Porträt: Martin Eyerer

Einheit und Vielseitigkeit

Beat / Welches waren deine Beweggründe, das Album von Anfang an als ein Doppelwerk mit Originalen und Remixen anzulegen?

Martin / Ganz zu Beginn war das so eigentlich gar nicht vorgesehen. Mir wurde aber irgendwann bewusst, dass ich, wenn ich eben diese Vocal-Features integriere, einen Spagat schaffen muss, bei dem ich mich zum einen, wie eben beschrieben, nicht zu weit von Martin Eyerer entferne, aber andererseits ein Album schaffe, das man auch nur anhören kann und das hoffentlich auch eine längere Halbwertzeit als reine DJ-Scheiben hat. Dabei kam ich auf die Idee, die Remixe, die man dann später, wenn das Album bereits veröffentlicht ist, sowieso in Auftrag gibt, schon im Vorfeld anfertigen zu lassen. Dann habe ich noch mehr Einfluss auf das Gesamtpaket und kann beide Zielgruppen damit abdecken.

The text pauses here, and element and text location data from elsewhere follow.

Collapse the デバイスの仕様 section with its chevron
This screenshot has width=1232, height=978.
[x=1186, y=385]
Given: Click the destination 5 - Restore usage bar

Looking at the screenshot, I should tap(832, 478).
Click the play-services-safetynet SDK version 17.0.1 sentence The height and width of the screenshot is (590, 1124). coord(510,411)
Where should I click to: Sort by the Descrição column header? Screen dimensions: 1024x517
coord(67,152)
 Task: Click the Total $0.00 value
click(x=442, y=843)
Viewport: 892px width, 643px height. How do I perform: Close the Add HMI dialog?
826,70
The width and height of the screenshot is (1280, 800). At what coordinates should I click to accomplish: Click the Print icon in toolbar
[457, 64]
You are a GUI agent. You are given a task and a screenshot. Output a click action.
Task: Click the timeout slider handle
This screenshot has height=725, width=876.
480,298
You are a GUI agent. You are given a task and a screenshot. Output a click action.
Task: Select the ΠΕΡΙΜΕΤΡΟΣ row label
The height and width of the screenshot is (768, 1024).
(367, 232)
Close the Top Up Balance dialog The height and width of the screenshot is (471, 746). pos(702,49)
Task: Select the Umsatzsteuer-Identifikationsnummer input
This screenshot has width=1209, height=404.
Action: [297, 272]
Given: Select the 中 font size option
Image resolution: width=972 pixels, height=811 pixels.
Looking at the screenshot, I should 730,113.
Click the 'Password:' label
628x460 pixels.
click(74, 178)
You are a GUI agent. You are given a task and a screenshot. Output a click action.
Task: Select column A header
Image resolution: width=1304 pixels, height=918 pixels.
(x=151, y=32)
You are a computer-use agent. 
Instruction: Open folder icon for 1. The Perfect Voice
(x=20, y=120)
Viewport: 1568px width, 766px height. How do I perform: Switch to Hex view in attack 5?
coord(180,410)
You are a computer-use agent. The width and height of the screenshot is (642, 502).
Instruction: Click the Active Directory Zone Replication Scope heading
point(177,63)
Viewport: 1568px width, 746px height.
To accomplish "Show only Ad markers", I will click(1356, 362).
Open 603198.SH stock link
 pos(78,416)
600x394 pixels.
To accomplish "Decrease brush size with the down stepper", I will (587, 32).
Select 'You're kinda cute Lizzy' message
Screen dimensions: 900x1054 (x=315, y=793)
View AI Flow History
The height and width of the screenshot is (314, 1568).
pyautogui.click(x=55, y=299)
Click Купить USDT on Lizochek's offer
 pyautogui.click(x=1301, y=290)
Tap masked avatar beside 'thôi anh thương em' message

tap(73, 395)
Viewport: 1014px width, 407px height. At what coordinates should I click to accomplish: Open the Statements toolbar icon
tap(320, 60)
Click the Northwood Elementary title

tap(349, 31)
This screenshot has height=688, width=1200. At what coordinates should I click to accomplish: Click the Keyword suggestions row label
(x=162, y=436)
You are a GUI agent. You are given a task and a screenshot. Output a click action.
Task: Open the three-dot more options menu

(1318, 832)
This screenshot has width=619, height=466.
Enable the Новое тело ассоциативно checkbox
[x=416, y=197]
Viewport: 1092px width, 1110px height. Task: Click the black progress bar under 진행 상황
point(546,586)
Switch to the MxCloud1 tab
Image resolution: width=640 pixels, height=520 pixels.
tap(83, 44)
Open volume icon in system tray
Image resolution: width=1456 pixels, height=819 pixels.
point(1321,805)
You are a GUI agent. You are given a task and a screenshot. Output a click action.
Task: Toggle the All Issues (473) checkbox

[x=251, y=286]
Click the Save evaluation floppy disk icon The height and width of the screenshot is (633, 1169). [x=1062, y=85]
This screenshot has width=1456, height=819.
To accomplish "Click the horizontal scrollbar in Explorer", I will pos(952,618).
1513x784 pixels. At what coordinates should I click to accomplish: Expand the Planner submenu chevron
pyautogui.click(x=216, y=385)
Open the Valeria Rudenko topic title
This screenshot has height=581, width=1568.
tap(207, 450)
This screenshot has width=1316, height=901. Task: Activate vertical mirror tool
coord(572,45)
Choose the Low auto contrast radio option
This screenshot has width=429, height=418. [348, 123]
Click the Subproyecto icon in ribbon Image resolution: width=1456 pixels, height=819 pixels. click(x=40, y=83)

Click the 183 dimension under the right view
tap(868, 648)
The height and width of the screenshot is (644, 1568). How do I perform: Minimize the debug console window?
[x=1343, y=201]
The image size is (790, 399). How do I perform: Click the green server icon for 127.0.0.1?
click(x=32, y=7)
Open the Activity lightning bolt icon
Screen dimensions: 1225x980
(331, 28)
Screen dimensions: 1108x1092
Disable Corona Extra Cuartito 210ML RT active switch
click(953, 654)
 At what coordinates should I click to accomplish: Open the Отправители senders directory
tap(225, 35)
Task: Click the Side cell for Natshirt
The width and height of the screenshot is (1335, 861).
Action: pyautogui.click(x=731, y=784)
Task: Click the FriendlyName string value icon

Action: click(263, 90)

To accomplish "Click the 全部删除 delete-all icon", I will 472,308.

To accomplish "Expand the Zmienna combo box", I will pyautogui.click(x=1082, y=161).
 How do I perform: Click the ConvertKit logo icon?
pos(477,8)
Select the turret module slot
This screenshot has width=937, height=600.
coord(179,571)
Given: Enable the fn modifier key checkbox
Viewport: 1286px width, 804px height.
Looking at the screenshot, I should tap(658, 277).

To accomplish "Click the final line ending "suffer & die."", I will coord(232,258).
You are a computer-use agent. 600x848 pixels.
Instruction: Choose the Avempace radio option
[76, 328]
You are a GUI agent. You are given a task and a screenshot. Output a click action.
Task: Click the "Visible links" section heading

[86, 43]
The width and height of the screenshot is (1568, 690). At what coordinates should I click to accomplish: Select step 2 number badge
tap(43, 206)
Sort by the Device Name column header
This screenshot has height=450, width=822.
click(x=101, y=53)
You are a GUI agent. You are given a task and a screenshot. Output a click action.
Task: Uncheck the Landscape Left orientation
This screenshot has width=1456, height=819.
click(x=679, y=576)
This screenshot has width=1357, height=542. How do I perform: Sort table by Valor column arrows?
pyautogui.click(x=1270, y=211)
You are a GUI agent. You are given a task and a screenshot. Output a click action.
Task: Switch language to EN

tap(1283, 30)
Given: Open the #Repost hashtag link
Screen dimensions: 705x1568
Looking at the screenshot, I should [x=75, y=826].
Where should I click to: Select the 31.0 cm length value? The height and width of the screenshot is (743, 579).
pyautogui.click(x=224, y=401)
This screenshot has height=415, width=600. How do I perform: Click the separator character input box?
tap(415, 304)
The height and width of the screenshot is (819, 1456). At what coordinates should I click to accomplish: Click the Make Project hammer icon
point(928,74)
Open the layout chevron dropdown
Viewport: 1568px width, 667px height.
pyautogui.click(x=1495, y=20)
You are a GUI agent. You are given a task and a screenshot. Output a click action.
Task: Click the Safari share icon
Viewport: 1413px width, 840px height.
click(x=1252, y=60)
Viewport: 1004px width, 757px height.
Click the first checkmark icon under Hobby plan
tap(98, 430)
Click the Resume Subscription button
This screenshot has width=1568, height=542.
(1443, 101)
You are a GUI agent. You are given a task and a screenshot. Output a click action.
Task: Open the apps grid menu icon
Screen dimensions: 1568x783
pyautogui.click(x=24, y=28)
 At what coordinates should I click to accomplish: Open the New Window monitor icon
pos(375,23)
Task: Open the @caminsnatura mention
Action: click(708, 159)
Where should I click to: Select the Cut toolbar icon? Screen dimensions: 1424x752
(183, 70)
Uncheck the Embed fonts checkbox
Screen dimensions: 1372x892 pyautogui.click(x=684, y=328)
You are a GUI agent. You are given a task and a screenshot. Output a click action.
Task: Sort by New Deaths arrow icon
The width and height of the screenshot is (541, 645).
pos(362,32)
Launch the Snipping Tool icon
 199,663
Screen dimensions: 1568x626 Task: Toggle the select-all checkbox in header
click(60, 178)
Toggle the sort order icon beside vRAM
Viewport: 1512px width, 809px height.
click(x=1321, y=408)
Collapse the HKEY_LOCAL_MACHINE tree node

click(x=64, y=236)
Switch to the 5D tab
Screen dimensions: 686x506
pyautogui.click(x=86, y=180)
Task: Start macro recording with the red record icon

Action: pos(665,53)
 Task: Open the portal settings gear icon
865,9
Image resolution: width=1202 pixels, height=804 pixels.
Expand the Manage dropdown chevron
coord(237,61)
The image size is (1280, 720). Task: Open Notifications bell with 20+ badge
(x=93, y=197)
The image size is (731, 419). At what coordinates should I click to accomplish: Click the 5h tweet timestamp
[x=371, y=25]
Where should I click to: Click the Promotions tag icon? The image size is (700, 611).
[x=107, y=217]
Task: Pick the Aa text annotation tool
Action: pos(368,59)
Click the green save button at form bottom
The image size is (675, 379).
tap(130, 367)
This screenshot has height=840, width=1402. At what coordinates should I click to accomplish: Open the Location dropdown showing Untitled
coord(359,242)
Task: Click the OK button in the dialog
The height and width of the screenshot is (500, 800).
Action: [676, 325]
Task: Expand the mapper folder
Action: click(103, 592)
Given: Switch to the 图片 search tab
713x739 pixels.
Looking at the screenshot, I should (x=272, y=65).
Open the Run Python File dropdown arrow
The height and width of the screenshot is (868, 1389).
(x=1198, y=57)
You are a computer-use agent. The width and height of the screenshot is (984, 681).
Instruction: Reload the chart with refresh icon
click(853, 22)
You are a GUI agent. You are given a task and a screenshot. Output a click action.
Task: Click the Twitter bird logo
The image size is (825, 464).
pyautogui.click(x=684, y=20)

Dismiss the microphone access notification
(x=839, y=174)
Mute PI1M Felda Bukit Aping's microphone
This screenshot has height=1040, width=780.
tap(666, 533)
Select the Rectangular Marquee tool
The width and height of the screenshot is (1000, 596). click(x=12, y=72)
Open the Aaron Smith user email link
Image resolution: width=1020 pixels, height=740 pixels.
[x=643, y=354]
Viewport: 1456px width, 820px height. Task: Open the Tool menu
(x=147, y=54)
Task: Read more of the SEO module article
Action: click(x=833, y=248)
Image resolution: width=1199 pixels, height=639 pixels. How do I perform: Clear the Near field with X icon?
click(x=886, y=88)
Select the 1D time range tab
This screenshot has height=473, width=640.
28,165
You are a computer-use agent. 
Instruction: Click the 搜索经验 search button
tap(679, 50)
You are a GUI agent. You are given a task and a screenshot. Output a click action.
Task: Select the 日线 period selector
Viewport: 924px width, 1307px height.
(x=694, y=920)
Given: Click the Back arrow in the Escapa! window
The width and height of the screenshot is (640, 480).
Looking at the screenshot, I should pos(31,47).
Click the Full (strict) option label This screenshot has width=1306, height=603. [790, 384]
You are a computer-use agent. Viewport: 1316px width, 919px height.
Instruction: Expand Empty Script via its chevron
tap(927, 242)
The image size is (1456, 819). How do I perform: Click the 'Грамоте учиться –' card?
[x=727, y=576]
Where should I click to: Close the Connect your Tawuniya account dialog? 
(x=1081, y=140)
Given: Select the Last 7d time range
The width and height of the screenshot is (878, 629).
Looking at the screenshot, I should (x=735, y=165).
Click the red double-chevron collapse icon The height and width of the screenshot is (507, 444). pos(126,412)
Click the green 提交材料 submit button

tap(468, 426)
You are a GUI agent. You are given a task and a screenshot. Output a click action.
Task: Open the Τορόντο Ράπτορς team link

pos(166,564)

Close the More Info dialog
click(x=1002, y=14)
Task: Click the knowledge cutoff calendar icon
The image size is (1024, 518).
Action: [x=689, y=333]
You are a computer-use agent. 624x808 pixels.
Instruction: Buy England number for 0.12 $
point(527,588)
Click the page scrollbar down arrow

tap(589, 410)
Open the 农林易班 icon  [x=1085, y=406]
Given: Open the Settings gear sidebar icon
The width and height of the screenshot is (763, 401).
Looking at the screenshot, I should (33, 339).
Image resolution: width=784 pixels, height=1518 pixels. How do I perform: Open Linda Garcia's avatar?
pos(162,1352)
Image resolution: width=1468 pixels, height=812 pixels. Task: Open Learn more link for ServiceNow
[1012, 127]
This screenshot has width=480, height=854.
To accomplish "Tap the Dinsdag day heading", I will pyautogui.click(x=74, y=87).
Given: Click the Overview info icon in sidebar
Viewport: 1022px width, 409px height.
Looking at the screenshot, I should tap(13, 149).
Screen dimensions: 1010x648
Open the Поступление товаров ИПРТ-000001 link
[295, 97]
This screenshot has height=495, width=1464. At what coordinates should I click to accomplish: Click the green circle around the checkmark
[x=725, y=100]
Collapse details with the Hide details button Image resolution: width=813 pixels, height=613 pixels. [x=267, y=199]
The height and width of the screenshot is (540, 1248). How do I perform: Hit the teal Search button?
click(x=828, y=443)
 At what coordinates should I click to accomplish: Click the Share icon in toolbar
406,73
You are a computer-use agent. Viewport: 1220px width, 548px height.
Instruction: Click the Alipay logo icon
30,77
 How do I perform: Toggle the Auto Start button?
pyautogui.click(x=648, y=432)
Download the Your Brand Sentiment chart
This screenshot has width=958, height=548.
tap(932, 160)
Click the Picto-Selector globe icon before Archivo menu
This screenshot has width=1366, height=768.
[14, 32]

Und am Ende ist auch das Gesamtpaket viel besser.

Beat / Das Ergebnis ist also für dich eine Einheit, bei der alles zusammengehört?

Martin / Ja, absolut. Man kann es so sehen: Die CD2 ist die Club-Seite des Albums, CD1 sozusagen die Wohnzimmer-Seite. Man muss die ja auch gar nicht beide immer hintereinander hören. Insgesamt bin ich jetzt nach dem ganzen Stress und der wirklich vielen Arbeit – CD2 hat fast ebenso viel Zeit und Mühe gekostet wie CD1, da ich mit den ganzen Leuten ja ständig kommuniziert habe und alles organisieren musste – sehr zufrieden und auch etwas stolz.

Beat / Die Remixe sind in der Tat besonders gelungen. Gibt dir das wieder frische Impulse für neue Kompositionen? Ich denke da beispielsweise an den Stephan-Hinz-Remix von „The Second Day“, in dem eine Opernstimme vorkommt …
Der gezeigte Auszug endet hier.